= Beginning of Section =

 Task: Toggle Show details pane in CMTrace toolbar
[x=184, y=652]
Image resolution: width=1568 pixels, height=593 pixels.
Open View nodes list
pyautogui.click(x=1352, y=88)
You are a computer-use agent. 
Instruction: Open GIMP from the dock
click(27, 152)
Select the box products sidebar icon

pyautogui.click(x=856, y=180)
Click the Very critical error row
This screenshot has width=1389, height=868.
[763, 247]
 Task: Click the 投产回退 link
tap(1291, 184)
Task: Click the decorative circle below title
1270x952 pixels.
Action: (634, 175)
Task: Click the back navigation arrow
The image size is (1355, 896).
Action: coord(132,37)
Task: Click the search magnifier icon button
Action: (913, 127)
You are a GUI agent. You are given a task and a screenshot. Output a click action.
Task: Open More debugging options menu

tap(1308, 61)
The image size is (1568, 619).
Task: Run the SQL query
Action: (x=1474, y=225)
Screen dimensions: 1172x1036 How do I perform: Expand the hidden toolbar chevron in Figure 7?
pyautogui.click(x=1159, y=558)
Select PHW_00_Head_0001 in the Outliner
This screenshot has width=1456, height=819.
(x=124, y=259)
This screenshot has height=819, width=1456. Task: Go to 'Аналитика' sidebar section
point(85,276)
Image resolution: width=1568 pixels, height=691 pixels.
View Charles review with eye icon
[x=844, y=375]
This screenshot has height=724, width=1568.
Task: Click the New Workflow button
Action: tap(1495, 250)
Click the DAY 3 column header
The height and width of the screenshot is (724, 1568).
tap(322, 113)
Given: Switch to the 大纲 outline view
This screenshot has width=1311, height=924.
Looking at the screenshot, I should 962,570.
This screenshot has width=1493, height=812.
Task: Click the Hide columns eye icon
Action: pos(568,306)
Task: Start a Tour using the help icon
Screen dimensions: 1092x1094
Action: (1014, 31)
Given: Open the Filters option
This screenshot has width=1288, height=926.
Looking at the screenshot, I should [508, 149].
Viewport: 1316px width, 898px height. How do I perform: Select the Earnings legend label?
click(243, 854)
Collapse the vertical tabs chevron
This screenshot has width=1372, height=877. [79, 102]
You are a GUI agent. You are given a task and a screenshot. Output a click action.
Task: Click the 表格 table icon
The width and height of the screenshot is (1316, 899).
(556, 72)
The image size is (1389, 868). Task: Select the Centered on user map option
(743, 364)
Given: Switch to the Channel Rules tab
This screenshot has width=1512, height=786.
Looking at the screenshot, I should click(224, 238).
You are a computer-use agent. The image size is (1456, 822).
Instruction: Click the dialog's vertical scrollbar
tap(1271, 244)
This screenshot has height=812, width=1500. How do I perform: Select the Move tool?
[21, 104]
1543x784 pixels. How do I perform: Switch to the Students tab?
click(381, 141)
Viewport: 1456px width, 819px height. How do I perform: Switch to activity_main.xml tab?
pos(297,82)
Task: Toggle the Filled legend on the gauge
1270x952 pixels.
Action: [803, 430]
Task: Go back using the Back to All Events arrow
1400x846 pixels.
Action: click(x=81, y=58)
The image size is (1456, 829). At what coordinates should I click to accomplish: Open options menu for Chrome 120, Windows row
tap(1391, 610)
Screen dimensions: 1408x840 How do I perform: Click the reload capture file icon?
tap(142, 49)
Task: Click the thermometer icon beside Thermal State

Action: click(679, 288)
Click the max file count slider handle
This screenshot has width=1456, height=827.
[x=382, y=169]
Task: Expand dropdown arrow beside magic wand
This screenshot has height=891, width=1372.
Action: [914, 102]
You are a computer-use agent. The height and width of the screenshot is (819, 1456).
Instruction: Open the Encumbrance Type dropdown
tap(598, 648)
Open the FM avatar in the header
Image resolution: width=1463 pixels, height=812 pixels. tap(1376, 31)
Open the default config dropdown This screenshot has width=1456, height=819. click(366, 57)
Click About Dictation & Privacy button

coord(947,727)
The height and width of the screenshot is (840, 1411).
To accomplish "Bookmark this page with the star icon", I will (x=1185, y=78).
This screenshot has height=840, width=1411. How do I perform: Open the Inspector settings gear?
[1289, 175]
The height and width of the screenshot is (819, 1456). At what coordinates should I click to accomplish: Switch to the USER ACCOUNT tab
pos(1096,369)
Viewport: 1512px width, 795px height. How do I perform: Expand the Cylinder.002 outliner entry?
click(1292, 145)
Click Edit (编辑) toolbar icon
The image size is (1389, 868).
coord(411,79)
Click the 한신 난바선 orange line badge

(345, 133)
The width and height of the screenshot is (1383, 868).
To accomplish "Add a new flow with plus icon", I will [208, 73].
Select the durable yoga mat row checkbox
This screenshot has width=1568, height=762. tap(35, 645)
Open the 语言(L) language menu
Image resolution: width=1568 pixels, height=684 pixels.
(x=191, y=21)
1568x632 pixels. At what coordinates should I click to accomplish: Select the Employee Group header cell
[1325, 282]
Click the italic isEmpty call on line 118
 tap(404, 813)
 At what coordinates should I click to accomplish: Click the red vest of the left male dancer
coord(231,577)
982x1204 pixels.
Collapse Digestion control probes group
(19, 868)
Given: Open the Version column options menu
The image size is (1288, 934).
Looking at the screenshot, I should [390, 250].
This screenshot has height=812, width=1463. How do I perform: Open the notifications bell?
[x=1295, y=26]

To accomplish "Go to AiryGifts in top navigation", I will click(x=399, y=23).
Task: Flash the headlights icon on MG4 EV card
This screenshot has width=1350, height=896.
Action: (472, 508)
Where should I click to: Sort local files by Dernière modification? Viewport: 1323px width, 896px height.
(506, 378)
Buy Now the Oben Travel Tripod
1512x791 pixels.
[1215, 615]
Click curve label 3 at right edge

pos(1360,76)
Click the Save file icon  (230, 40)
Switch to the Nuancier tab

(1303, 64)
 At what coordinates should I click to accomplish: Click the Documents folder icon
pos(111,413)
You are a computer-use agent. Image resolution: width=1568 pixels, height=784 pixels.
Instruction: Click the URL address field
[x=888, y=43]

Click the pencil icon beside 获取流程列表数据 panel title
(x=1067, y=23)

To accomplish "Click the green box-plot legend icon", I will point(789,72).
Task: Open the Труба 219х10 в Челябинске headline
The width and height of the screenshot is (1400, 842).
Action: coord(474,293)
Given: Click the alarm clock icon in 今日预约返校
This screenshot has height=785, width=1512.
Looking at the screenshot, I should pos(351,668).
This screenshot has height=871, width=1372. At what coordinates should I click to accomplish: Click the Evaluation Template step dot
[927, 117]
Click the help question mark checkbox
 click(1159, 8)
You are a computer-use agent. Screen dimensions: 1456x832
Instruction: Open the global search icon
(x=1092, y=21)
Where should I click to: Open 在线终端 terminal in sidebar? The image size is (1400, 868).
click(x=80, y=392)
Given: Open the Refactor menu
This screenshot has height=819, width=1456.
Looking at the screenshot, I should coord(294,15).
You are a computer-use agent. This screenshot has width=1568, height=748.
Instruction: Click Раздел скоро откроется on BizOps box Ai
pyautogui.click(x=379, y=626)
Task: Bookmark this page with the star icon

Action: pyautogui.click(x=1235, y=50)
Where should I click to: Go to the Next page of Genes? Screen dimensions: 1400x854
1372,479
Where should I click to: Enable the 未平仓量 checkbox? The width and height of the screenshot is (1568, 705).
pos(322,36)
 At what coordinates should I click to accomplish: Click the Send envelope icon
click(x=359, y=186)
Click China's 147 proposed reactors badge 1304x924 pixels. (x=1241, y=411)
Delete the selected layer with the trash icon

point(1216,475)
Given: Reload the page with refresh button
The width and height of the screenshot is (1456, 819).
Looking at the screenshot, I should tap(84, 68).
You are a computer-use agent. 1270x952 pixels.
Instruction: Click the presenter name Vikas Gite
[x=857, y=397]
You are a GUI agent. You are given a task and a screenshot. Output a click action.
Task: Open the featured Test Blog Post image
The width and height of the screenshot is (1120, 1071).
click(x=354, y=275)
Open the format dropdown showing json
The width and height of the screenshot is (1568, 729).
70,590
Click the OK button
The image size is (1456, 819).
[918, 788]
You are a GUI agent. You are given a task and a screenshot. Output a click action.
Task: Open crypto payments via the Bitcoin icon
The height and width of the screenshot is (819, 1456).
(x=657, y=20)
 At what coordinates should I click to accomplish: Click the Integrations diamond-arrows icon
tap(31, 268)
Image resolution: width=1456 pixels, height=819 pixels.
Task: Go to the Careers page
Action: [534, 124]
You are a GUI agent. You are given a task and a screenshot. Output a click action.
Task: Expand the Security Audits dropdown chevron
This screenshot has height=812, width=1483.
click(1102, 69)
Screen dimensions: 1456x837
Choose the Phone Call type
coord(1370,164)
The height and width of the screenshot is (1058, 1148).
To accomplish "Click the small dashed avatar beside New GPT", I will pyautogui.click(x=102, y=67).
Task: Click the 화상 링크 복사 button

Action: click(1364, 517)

= End of Section =

# Task instructions
Copy out every line of the data in which the word "back" is found.

# Answer section
Task: Click the back navigation arrow
Task: Go back using the Back to All Events arrow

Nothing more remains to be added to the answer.